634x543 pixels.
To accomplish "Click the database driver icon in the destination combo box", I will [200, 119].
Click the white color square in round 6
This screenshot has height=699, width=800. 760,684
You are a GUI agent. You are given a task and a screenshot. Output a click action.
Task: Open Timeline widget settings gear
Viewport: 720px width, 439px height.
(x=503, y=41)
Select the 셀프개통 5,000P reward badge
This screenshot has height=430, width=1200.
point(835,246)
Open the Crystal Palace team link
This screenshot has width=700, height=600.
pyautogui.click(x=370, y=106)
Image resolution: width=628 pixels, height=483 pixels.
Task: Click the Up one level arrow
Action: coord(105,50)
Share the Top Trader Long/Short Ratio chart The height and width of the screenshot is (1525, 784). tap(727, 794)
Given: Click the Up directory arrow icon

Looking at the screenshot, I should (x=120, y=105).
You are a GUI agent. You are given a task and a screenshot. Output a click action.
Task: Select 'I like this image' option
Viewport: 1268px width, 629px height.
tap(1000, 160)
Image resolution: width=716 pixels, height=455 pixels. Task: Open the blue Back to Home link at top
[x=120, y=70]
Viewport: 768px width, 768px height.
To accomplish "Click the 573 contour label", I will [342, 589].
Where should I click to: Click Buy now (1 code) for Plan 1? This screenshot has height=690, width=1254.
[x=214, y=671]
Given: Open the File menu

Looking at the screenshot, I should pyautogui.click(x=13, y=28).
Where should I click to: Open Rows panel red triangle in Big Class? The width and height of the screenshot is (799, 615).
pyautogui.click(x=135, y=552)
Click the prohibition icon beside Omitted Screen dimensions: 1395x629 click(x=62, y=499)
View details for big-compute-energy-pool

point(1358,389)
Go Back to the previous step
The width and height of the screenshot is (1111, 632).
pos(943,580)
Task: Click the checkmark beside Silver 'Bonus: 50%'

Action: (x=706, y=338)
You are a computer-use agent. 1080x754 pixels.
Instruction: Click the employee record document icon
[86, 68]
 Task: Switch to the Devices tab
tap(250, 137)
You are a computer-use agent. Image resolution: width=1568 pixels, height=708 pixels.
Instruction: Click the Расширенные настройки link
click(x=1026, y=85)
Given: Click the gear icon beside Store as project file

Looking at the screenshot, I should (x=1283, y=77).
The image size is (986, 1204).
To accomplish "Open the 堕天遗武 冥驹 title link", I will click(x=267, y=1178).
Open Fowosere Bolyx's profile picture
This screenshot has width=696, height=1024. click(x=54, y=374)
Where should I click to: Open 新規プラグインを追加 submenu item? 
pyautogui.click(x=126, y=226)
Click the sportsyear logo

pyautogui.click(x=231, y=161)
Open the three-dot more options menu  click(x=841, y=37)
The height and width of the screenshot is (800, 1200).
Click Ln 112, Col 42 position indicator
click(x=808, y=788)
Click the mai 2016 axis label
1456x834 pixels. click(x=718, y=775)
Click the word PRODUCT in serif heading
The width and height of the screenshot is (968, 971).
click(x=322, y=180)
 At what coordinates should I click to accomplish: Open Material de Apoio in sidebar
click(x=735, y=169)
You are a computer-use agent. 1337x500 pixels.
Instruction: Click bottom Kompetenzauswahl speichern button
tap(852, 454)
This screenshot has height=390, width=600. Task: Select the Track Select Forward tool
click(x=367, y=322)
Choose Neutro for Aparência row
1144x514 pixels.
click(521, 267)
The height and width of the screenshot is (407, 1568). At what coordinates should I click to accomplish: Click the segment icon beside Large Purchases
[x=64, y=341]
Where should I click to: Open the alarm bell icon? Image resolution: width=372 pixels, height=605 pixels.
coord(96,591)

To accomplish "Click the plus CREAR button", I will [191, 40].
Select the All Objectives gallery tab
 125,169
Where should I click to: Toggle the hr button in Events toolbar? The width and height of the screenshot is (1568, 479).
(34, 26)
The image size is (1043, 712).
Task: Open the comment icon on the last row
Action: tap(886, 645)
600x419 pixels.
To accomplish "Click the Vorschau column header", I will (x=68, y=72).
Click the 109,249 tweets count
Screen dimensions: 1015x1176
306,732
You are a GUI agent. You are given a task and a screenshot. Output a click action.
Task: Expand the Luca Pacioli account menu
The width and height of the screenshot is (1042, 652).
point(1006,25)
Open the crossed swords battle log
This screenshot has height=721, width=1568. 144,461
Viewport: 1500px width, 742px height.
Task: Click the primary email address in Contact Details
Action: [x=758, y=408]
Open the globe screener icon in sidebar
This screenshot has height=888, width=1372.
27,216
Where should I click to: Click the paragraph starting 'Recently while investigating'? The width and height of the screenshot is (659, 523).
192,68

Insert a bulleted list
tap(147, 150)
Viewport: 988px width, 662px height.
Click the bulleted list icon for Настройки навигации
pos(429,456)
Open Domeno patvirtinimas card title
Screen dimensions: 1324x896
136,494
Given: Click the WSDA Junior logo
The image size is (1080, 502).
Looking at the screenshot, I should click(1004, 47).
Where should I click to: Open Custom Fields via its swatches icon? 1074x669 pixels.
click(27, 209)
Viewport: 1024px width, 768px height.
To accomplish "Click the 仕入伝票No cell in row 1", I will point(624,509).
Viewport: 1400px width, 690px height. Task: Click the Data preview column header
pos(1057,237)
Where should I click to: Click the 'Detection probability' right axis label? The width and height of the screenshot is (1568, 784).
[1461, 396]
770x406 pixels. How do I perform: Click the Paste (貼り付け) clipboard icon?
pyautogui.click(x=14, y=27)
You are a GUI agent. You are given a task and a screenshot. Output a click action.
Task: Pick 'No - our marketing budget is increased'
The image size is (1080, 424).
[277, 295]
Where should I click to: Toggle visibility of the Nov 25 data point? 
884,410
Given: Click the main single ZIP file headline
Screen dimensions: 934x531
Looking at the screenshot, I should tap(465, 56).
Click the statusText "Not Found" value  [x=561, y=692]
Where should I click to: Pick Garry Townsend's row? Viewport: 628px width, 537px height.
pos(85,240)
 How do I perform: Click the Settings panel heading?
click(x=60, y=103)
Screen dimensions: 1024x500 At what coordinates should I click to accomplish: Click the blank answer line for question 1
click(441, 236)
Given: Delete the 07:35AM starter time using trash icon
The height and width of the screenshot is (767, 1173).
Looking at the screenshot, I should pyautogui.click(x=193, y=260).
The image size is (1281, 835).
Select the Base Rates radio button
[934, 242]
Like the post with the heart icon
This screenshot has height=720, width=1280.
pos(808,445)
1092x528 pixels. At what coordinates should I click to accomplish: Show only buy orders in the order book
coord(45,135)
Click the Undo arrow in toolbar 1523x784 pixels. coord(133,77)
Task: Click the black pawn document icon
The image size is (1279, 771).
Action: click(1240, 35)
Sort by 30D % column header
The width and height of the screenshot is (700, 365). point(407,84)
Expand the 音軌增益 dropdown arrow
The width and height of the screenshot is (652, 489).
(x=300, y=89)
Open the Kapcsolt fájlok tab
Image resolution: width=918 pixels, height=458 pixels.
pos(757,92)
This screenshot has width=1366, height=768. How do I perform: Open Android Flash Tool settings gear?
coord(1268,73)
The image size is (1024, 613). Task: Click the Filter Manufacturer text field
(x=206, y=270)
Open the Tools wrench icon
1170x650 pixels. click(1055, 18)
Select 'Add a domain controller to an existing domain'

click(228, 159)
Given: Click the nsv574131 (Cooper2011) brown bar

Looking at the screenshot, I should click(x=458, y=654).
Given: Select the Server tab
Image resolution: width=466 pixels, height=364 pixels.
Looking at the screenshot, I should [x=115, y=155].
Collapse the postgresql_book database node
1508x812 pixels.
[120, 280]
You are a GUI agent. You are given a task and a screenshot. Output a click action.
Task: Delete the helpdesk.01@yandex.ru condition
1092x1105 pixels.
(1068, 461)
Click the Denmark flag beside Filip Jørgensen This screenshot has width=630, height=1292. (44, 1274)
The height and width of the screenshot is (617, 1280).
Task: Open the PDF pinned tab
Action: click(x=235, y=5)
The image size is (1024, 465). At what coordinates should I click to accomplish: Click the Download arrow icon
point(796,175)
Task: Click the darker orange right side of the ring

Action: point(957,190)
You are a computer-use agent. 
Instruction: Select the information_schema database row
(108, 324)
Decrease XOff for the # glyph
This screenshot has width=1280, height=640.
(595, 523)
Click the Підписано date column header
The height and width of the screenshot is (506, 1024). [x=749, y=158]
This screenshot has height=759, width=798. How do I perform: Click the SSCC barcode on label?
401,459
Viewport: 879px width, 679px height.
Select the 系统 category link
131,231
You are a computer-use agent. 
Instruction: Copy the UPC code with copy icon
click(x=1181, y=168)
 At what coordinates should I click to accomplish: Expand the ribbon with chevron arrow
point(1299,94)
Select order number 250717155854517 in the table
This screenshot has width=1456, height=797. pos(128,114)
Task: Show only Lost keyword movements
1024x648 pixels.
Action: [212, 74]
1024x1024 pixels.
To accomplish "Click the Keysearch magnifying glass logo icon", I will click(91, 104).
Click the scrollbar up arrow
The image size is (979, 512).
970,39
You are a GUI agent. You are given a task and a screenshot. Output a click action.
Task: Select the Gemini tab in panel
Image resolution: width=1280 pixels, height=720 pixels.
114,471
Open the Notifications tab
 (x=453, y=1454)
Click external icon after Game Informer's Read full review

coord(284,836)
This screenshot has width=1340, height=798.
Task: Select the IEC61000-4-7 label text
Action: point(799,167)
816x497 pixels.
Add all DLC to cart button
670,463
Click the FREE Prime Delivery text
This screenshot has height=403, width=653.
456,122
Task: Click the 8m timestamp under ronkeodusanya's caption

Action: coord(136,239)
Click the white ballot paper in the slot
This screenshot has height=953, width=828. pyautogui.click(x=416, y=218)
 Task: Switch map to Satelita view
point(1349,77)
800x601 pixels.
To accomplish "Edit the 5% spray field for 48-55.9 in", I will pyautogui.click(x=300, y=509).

━━━━━━━━

Problem to work on. Repeat exactly the lines above from the one with "Click the word PRODUCT in serif heading" up to and including the one with "Click the 109,249 tweets count". No other line belongs in the reply.

Your solution.
Click the word PRODUCT in serif heading
The width and height of the screenshot is (968, 971).
click(x=322, y=180)
 At what coordinates should I click to accomplish: Open Material de Apoio in sidebar
click(x=735, y=169)
You are a computer-use agent. 1337x500 pixels.
Instruction: Click bottom Kompetenzauswahl speichern button
tap(852, 454)
This screenshot has height=390, width=600. Task: Select the Track Select Forward tool
click(x=367, y=322)
Choose Neutro for Aparência row
1144x514 pixels.
click(521, 267)
The height and width of the screenshot is (407, 1568). At what coordinates should I click to accomplish: Click the segment icon beside Large Purchases
[x=64, y=341]
Where should I click to: Open the alarm bell icon? Image resolution: width=372 pixels, height=605 pixels.
coord(96,591)

To accomplish "Click the plus CREAR button", I will [191, 40].
Select the All Objectives gallery tab
 125,169
Where should I click to: Toggle the hr button in Events toolbar? The width and height of the screenshot is (1568, 479).
(34, 26)
The image size is (1043, 712).
Task: Open the comment icon on the last row
Action: tap(886, 645)
600x419 pixels.
To accomplish "Click the Vorschau column header", I will (x=68, y=72).
Click the 109,249 tweets count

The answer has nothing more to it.